Europe has long been a leader in electric‑vehicle adoption. Today more than 8 million EVs roam its streets, a number that dwarfs the continent’s EV share just five years ago. The latest T&E data shows a clear correlation between oil price spikes and EV registration spikes.

Metric Current Previous Year
Annual petrol‑car spend (euros) 67 billion 62 billion
EVs on European roads 8 million 6.4 million
Average fuel price per litre (USD) 1.95 1.45
Average electricity price per kWh (USD) 0.22 0.21


The table makes the gap obvious. While fuel prices climb, electricity remains a stable, cheaper energy source for mobility. That stability fuels consumer confidence in EVs, prompting a surge in bookings at dealerships across Germany, France and the UK.


Policy Push Toward 2035 Ban Slows

The EU had set an ambitious target to ban the sale of new internal‑combustion vehicles by 2035. The goal was to cut transport‑related emissions by nearly a third and accelerate the shift to zero‑emission mobility. However, the latest report notes that several major manufacturers have lobbied for a softer timeline, citing supply‑chain constraints and the current oil market volatility.

The result is a delay in legislative momentum. While the ban is still on the books, enforcement mechanisms are being re‑examined, and some member states have hinted at a grace period extending to 2037. That matters because a slower phase‑out keeps petrol‑car sales alive longer, extending the financial strain on consumers during high‑oil periods.


What’s Next for European Mobility

Analysts agree that the current oil shock is a catalyst, not a permanent roadblock. Once crude prices settle—whether through diplomatic resolution or market correction—Europe is likely to double down on EV incentives, charging‑infrastructure roll‑outs and stricter emissions standards.

In the meantime, drivers can mitigate costs by:

  • Switching to hybrid models that can run on lower‑grade fuel
  • Using fuel‑price‑alert apps to time purchases at cheaper stations
  • Exploring home‑charging solutions that lock in electricity rates

The broader narrative is clear: petrol cars are becoming financially untenable when oil breaches $100, while EVs offer a predictable, lower‑cost alternative. The next few months will reveal whether policy will finally catch up with market reality, or whether the oil market will keep dictating the pace of Europe’s green transition.


Frequently Asked Questions

Q: How much more could a petrol‑car owner pay compared with an EV driver when oil hits $100 per barrel? A: According to the T&E report, the cost differential can reach five times higher for petrol owners, driven by soaring fuel prices while electricity rates stay stable.

Q: When is the EU’s 2035 internal‑combustion ban expected to take effect? A: The ban is still scheduled for 2035, but recent industry lobbying may push enforcement to 2037 in some member states.
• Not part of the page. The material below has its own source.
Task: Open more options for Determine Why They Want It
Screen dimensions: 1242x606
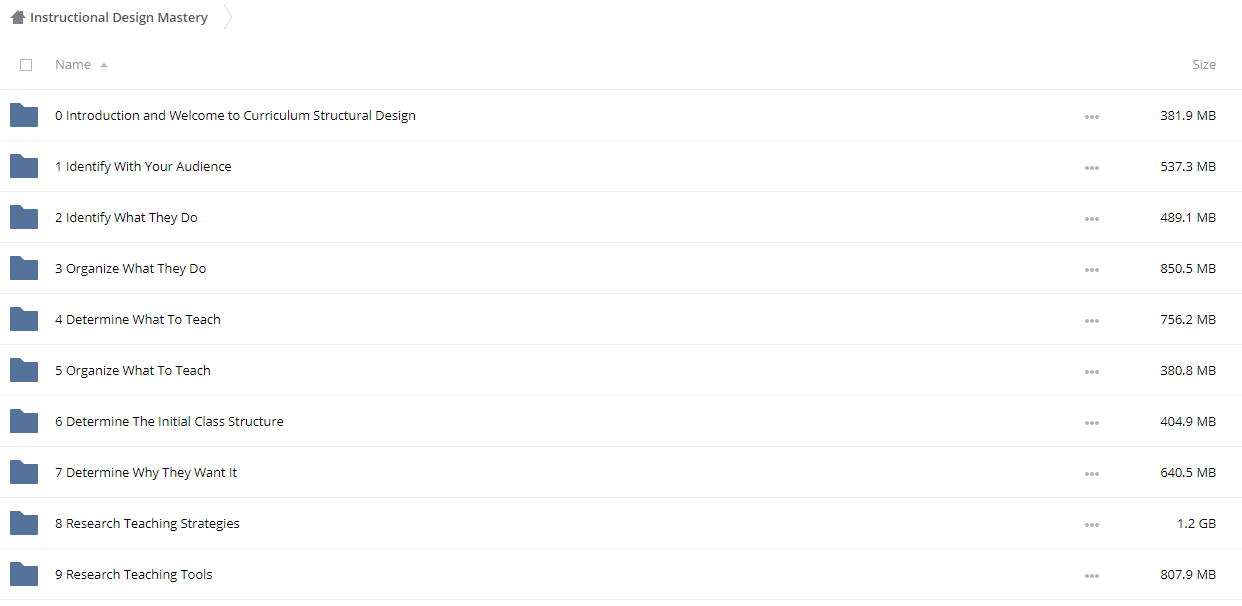Action: (x=1091, y=474)
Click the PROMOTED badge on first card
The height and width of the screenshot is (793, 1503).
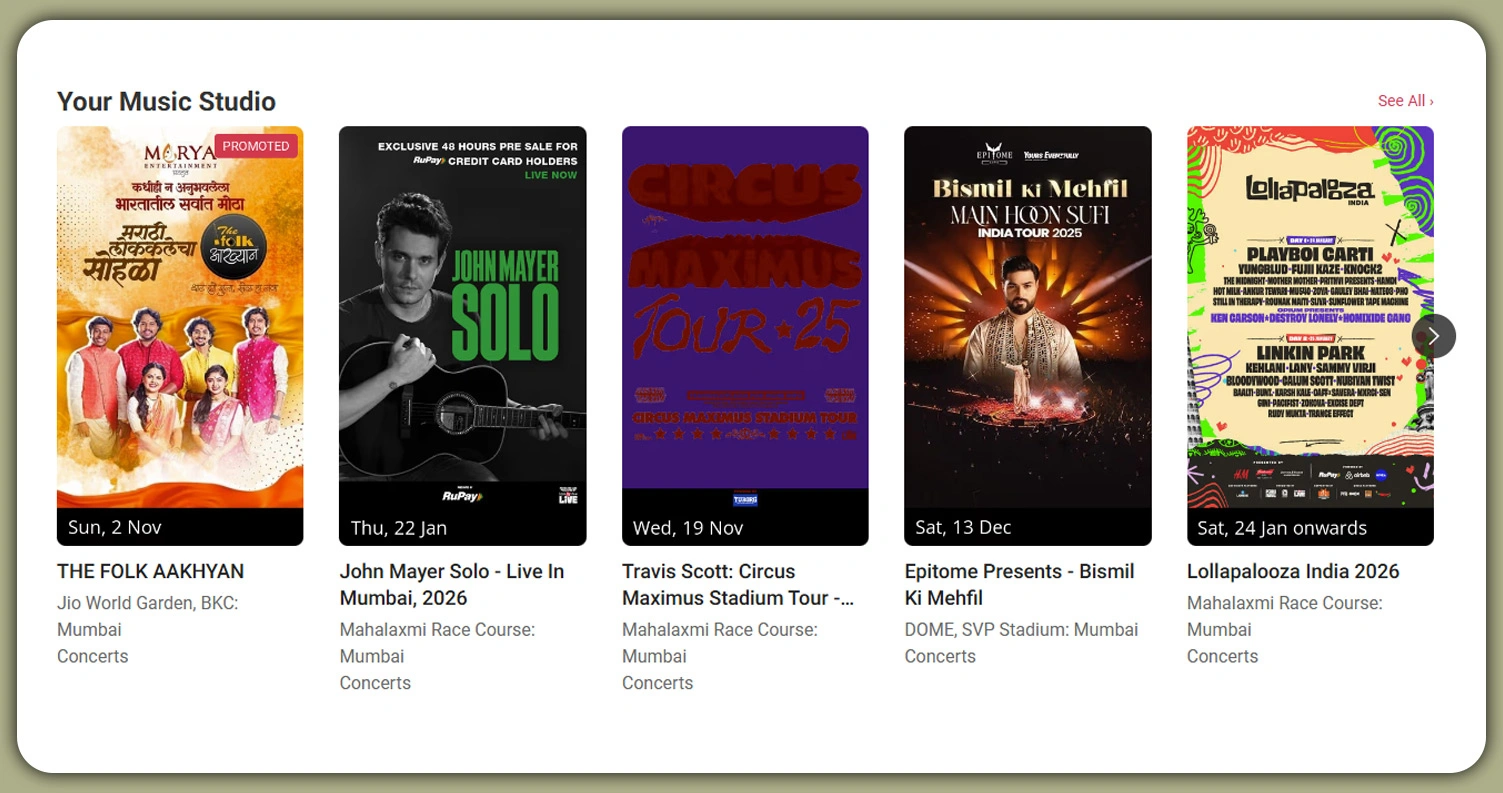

Q: How many electric vehicles are currently on European roads? A: Roughly 8 million EVs are in operation across Europe, a figure that has risen sharply over the past five years.

Q: Will the current oil price surge affect EV charging costs? A: No. Electricity prices have remained relatively flat, so EV owners are insulated from the crude‑price volatility that hits petrol drivers.

Q: What steps can drivers take to reduce fuel expenses now? A: Consider hybrid models, use fuel‑price‑alert apps, and evaluate home‑charging options that lock in lower electricity rates.